The PETM has been much scrutinised as a possible analog, or stand-in, for the potential impacts of carbon pollution.
"Of all the changes we have seen in 66 million years, this event is the one that most looks like anthropogenic, or man-made, warming," said Andy Ridgwell, a paleo-climatologist at the University of Bristol in England and a co-autor of the study.
The parallels are striking: massive carbon emissions, followed by rapid global warming and major loss of species.
Fifty-six million years ago, those extinctions took place mainly in the ocean. Today the so-called "sixth great extinction" is underway both in the sea and on land.
But up to now scientists couldn't figure out how quickly carbon -- whether in the form of CO2 or, more likely, methane from the ocean floor -- had been released.
"The biggest problem has been coming up with a firm timing for the PETM onset event," Ridgwell told AFP.
"How quickly the emissions occurred is absolutely critical."
Some studies had suggested the massive outpouring of carbon -- 2,000 to 4,500 billion tonnes -- took place in as little as a few hundred years.
This would be marginally reassuring in so far as humanity has added about 400 billion tonnes so far, and may be able to limit the total to two or three times that, depending on how quickly the world economy can kick its carbon habit.
In December, 195 nations set a target of capping warming "well below 2C," even if many scientists say we are likely to punch through this barrier.
But if the discharge of carbon 56 million years ago took place over a much longer period, that would suggest lower rates of emissions could still have dramatic consequences.
In Unchartered Territory
In a clever bit of chemical detective work, Ridgwell, James Zachos of the University of California at Santa Cruz, and lead author Richard Zeebe from the University of Hawaii figured out how to nail down the duration of the carbon release without having to determine when exactly when it happened.
Their findings were published in Nature Climate Change.
Knowing there is a lag between greenhouse gas emissions and temperature increase, they compared oxygen and carbon tracers, called isotopes, from ocean sediment off the coast of New Jersey.
Oxygen isotopes track temperature, while carbon isotopes provide a record of C02 or methane.
"If the carbon was released rapidly we would find in the sediment core a lag with warming," Zeebe told AFP.
"If carbon is released slowly, the climate adjusts more or less in sync."
There was no lag at all. A quick calculation showed that the carbon could not have been emitted in less then 4,000 years, or about one billion tonnes per year.
By comparison, human activity -- industry, energy production, deforestation, agriculture -- is pumping out about 10 billion tonnes of carbon annually, 10 times as much.

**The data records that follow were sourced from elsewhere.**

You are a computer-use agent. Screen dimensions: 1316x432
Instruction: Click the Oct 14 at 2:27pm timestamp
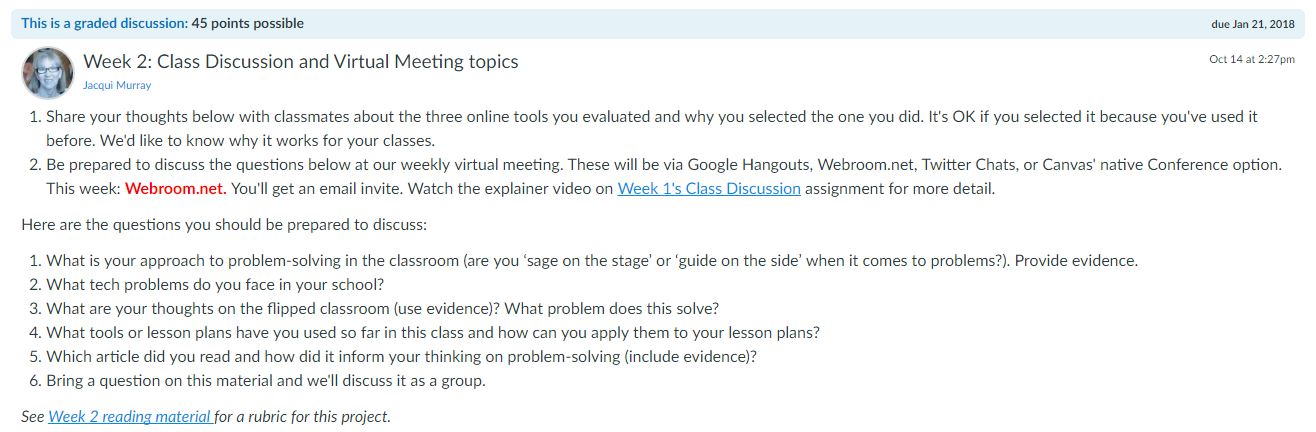tap(1252, 59)
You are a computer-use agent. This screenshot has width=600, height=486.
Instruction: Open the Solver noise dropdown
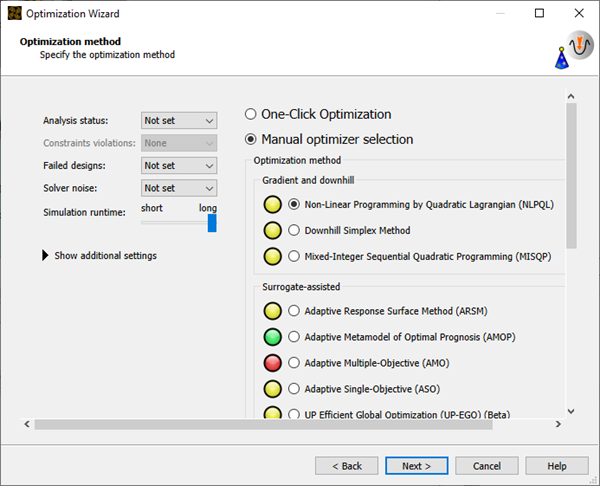pos(179,188)
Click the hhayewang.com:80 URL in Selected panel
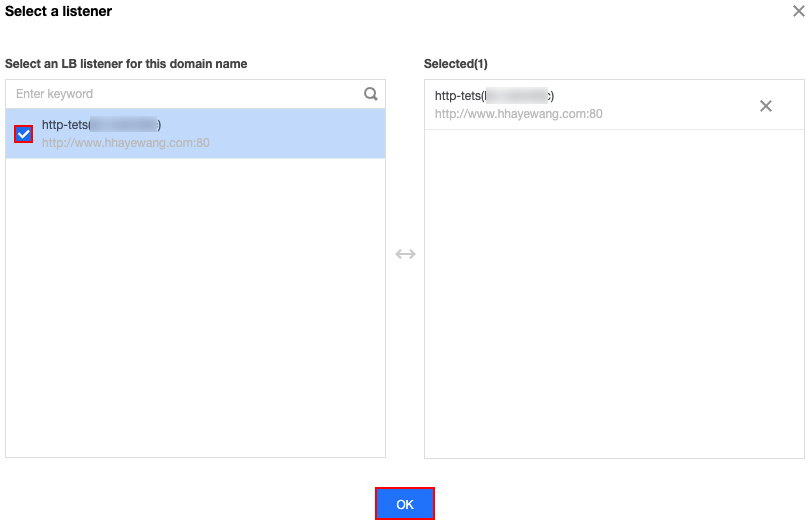 518,114

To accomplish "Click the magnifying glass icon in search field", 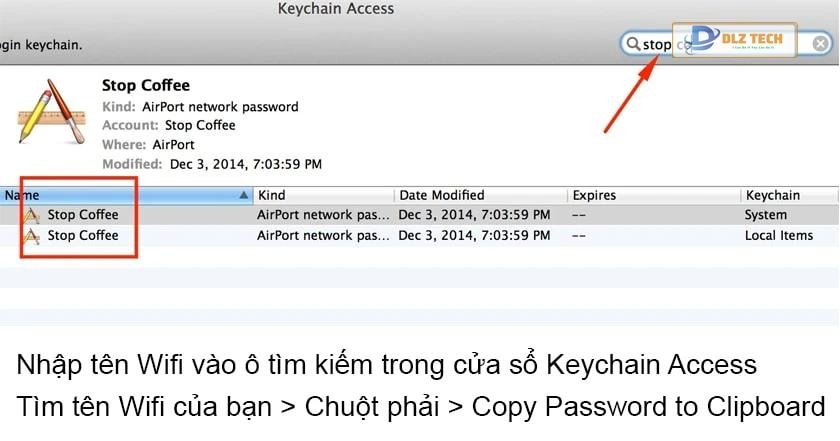I will click(632, 44).
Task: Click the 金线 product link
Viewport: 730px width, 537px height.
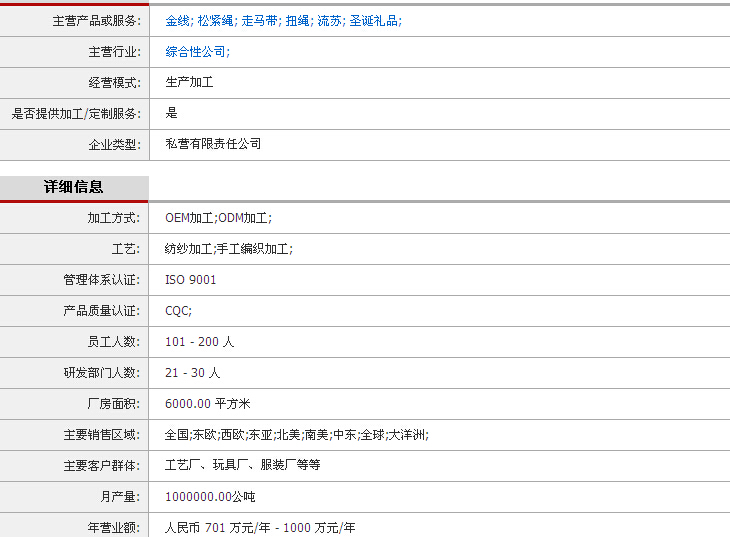Action: [176, 20]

"Aside from the huge impact that killed the dinosaurs, what we are seeing now is the fastest rate of climate change in 66 million years," said Ridgwell.
This is bad news for species loss, he continued.
"Ecosystem impacts tend to show up more with the rate, rather than the size, of the change in temperature," he said.
"It's all about the rate."
What is happening on Earth today, he noted, is closer in speed to the end of the Cretaceous -- when a comet cataclysm wiped out the dinosaurs -- than it is to events such as the PETM.
"We are in uncharted territory in the rate carbon is being released into the atmosphere and oceans," commented Candace Major, program director of the Division of Ocean Sciences at the US National Science Foundation, which funded the research.